▶ [TASK STATEMENT] For the records below, tally the lines that include the word "Instagram" and report the number alone.

▶ [Collected data entries]
⟨
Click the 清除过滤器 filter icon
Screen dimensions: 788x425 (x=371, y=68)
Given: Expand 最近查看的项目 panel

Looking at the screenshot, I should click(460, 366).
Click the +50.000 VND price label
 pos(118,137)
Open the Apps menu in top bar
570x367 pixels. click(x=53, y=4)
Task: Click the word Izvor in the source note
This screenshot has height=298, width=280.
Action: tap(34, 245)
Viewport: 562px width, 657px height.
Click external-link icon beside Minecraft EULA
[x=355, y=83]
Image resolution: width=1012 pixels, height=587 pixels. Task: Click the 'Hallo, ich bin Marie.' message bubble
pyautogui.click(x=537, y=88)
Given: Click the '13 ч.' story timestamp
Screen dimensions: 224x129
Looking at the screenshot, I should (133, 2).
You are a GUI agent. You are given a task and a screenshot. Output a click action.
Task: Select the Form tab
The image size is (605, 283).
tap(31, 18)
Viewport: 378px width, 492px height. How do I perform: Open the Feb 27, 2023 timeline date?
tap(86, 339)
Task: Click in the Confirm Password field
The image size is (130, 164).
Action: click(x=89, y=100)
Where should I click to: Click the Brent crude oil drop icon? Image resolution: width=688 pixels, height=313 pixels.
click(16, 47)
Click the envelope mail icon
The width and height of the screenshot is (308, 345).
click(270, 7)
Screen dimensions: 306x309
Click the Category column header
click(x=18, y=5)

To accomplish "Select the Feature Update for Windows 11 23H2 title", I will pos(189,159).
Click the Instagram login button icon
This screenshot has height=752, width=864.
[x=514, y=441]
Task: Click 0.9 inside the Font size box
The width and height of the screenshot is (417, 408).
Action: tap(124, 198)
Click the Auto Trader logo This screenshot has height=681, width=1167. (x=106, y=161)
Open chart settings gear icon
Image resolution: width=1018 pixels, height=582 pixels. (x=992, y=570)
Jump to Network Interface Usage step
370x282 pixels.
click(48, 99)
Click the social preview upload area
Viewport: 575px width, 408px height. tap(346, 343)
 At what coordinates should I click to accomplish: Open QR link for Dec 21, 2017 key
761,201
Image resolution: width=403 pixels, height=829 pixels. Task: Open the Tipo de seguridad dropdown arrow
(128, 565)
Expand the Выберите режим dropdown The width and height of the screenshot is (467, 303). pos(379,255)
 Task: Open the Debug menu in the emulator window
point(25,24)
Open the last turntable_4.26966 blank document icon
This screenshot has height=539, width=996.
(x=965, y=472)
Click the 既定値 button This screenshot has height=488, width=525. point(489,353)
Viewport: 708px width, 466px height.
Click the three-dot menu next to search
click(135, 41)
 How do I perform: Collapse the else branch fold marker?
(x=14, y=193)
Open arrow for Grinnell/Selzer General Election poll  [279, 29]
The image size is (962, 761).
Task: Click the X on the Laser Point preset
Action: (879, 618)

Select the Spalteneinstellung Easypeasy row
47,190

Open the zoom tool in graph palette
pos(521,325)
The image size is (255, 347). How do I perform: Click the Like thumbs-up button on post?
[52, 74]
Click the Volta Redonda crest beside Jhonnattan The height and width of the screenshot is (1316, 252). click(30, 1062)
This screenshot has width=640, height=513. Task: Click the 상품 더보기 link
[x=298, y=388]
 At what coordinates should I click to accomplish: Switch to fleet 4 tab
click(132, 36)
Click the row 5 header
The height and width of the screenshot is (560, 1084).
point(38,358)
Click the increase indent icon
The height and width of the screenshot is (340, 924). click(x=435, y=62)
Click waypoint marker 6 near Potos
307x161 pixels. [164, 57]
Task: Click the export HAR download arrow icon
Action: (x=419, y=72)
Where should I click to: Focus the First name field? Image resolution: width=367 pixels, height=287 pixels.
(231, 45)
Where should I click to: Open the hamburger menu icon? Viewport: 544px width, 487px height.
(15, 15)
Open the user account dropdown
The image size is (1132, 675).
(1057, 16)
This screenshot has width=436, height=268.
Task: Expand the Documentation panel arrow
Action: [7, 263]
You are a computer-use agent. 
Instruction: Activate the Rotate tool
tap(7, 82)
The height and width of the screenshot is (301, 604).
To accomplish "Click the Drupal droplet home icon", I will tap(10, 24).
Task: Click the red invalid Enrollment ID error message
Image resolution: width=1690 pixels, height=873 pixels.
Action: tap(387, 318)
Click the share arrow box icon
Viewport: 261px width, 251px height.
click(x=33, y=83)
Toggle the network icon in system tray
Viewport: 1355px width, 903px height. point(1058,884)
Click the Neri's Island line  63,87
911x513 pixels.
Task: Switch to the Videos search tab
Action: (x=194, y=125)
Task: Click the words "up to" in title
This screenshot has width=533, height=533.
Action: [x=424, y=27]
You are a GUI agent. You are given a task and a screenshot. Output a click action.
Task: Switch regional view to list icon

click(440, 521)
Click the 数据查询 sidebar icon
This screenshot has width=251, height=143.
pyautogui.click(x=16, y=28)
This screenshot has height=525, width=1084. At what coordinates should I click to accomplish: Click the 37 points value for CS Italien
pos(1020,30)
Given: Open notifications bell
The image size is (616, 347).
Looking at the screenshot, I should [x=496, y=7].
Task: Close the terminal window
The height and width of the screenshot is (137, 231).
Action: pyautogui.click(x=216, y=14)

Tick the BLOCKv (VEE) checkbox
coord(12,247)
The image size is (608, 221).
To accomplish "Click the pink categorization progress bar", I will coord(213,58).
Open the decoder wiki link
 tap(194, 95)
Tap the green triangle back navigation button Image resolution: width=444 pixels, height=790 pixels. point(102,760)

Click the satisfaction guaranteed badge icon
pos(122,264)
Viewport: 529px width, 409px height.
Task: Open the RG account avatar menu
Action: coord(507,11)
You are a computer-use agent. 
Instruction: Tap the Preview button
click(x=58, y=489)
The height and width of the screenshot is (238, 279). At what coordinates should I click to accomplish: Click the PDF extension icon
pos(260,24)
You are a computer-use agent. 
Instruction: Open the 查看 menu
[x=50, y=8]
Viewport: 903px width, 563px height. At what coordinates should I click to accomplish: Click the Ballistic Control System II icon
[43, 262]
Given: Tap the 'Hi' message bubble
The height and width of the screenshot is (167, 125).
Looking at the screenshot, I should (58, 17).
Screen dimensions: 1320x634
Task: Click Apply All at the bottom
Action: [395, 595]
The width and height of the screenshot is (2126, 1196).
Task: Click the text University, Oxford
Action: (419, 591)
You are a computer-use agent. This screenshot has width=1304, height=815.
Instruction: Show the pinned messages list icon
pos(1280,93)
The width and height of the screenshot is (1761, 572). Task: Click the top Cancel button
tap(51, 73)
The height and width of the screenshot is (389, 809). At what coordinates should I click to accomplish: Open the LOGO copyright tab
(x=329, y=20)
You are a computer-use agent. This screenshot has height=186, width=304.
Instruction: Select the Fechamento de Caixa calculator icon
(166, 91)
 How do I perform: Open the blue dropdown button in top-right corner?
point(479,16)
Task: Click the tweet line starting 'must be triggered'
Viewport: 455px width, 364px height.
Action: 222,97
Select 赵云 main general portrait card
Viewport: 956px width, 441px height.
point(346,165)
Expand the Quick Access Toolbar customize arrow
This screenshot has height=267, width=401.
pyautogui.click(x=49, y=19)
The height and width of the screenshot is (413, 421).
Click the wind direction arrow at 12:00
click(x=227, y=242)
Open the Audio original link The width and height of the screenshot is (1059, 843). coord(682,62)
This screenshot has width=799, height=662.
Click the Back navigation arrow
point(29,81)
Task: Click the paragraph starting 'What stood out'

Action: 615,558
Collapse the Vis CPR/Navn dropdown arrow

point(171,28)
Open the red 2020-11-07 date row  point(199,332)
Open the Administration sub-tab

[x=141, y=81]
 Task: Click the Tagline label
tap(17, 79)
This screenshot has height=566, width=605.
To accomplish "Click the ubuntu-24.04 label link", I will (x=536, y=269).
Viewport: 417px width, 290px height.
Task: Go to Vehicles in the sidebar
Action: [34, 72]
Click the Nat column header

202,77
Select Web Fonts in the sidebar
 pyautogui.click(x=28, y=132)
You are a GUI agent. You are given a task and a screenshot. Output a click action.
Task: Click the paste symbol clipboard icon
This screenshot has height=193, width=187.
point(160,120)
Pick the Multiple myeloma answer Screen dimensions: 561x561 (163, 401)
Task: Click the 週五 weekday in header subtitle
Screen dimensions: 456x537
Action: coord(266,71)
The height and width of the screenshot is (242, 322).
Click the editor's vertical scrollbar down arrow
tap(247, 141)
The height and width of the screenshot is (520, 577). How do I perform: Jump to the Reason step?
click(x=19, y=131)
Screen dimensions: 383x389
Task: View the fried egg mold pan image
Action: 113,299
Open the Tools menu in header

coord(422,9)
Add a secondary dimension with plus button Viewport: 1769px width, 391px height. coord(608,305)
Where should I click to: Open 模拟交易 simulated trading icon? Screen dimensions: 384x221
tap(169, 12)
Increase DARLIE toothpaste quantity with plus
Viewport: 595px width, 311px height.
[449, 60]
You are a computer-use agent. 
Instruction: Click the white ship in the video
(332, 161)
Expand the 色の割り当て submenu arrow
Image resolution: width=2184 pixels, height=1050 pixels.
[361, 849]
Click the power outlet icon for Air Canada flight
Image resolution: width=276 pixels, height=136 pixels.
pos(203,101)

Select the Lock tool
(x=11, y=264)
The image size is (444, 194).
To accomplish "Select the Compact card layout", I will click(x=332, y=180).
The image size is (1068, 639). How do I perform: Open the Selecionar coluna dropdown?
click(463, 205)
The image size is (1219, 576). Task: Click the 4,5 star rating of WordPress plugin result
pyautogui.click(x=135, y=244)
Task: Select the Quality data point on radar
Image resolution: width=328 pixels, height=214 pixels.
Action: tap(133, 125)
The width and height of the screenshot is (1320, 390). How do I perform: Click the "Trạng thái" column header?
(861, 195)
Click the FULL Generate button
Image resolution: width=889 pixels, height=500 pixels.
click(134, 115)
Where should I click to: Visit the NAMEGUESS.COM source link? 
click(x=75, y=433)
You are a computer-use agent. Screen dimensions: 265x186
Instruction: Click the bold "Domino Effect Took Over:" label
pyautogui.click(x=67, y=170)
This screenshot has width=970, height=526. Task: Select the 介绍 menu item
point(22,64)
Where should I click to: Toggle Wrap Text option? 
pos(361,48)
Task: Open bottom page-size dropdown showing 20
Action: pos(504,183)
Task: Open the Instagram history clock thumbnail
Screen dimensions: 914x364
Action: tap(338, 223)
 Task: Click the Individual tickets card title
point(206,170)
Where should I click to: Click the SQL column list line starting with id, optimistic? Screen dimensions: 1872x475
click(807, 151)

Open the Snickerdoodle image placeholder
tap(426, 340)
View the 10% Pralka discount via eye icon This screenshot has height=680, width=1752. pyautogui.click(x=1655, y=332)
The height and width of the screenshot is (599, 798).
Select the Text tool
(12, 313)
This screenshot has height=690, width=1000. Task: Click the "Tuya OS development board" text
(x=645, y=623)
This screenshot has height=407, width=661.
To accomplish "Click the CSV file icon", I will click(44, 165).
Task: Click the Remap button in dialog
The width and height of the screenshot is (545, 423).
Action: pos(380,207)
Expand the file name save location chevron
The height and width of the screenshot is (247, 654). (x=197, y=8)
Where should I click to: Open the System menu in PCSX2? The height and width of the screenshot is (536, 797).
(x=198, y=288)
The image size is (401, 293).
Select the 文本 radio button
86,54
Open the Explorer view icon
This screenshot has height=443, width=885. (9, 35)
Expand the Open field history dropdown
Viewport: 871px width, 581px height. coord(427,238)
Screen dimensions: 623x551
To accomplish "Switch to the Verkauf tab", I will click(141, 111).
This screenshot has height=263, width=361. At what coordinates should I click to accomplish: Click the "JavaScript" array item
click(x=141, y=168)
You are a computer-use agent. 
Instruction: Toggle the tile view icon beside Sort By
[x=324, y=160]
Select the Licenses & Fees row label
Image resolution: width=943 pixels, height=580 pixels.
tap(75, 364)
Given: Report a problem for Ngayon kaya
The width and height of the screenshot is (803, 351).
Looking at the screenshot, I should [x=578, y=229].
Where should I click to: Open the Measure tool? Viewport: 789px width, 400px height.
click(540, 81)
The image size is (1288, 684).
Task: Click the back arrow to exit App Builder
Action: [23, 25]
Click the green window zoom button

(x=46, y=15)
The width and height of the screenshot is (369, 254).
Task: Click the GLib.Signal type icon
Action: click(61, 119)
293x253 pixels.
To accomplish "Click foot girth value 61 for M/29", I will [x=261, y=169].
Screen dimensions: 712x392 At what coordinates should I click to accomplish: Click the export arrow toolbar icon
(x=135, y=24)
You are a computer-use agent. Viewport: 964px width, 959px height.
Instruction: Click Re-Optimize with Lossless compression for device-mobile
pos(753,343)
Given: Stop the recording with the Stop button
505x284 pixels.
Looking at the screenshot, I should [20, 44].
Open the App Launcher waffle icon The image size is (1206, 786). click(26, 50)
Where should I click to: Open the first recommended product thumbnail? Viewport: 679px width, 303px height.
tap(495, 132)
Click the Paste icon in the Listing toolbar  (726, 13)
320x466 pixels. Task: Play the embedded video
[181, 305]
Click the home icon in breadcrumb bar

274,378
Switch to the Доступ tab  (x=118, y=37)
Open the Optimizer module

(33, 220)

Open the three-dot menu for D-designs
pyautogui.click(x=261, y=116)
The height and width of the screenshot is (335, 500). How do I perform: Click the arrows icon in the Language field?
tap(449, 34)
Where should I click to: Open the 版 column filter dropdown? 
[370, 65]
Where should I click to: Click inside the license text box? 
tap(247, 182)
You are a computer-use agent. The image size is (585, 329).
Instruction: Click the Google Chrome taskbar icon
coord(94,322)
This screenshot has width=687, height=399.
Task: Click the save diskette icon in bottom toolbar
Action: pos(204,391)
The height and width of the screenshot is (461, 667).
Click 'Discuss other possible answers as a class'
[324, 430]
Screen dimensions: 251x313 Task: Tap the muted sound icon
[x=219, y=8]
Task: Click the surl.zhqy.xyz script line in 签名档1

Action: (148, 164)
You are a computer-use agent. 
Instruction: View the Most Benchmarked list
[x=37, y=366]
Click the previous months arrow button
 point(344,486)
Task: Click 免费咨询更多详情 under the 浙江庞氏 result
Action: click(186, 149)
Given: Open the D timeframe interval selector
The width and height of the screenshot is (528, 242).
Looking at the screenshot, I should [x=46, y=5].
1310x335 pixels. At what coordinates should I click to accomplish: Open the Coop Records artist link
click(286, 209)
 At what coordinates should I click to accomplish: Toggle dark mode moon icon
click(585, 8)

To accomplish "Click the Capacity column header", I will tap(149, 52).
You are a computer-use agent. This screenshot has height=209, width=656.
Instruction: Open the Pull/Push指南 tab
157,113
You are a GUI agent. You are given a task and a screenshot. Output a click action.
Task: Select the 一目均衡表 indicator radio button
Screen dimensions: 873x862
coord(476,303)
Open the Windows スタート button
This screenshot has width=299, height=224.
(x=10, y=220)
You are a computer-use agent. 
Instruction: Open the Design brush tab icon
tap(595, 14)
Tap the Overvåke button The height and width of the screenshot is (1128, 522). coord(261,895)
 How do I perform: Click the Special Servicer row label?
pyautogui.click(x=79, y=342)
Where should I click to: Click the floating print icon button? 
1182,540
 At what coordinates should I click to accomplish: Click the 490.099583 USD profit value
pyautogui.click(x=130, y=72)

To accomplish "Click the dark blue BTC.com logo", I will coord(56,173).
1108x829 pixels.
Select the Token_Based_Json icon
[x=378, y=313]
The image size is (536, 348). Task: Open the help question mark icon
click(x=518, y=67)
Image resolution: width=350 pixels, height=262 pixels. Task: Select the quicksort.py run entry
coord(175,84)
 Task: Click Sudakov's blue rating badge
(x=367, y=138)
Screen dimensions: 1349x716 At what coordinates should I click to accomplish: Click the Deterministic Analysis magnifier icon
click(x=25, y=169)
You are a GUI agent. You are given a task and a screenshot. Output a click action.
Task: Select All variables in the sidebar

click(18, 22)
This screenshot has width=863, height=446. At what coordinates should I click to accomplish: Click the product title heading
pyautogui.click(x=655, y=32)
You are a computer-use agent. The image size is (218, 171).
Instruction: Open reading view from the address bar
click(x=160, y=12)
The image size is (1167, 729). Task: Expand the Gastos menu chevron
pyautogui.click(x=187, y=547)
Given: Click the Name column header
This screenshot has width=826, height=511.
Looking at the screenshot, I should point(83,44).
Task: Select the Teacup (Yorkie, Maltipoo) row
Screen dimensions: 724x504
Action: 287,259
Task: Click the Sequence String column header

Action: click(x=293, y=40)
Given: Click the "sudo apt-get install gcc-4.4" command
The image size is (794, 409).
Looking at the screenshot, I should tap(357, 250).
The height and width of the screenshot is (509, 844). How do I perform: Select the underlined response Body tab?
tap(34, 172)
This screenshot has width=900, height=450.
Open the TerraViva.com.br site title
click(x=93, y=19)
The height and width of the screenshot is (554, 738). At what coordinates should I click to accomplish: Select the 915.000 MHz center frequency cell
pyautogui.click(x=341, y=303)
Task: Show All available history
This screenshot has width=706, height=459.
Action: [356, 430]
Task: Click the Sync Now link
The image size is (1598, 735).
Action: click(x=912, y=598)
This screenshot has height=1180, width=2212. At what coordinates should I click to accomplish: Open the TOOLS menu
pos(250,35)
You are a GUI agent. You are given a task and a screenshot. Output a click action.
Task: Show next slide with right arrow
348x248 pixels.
⟩
▶ [RESPONSE FOR THIS EXERCISE] 2